→ WHAT YOU SHOULD DO: All of the data should be restated exactly as it stands.

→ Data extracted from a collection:
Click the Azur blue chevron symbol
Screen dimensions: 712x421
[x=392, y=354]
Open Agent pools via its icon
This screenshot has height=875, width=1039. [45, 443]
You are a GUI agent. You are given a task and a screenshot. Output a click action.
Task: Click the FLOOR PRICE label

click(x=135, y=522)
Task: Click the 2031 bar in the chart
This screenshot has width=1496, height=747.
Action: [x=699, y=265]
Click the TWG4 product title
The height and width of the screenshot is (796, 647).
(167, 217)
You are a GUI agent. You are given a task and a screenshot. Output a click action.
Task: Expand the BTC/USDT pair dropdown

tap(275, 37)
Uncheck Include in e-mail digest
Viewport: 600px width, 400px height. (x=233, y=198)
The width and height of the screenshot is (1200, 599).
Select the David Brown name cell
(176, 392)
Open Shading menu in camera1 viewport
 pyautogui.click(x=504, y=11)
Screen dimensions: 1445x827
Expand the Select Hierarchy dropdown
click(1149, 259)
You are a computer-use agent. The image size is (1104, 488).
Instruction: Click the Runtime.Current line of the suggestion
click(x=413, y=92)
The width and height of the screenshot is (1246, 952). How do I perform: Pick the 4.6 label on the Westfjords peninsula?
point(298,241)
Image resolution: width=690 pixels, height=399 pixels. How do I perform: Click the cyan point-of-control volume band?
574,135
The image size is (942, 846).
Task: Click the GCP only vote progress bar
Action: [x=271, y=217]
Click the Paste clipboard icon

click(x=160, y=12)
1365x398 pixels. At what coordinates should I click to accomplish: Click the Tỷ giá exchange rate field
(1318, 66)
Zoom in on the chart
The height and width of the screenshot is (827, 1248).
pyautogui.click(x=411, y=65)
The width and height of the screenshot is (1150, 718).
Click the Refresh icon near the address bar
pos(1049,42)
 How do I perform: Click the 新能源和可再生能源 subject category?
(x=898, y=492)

→ TASK RESPONSE:
Click the Azur blue chevron symbol
Screen dimensions: 712x421
[x=392, y=354]
Open Agent pools via its icon
This screenshot has height=875, width=1039. [45, 443]
You are a GUI agent. You are given a task and a screenshot. Output a click action.
Task: Click the FLOOR PRICE label

click(x=135, y=522)
Task: Click the 2031 bar in the chart
This screenshot has width=1496, height=747.
Action: [x=699, y=265]
Click the TWG4 product title
The height and width of the screenshot is (796, 647).
(167, 217)
You are a GUI agent. You are given a task and a screenshot. Output a click action.
Task: Expand the BTC/USDT pair dropdown

tap(275, 37)
Uncheck Include in e-mail digest
Viewport: 600px width, 400px height. (x=233, y=198)
The width and height of the screenshot is (1200, 599).
Select the David Brown name cell
(176, 392)
Open Shading menu in camera1 viewport
 pyautogui.click(x=504, y=11)
Screen dimensions: 1445x827
Expand the Select Hierarchy dropdown
click(1149, 259)
You are a computer-use agent. The image size is (1104, 488).
Instruction: Click the Runtime.Current line of the suggestion
click(x=413, y=92)
The width and height of the screenshot is (1246, 952). How do I perform: Pick the 4.6 label on the Westfjords peninsula?
point(298,241)
Image resolution: width=690 pixels, height=399 pixels. How do I perform: Click the cyan point-of-control volume band?
574,135
The image size is (942, 846).
Task: Click the GCP only vote progress bar
Action: [x=271, y=217]
Click the Paste clipboard icon

click(x=160, y=12)
1365x398 pixels. At what coordinates should I click to accomplish: Click the Tỷ giá exchange rate field
(1318, 66)
Zoom in on the chart
The height and width of the screenshot is (827, 1248).
pyautogui.click(x=411, y=65)
The width and height of the screenshot is (1150, 718).
Click the Refresh icon near the address bar
pos(1049,42)
 How do I perform: Click the 新能源和可再生能源 subject category?
(x=898, y=492)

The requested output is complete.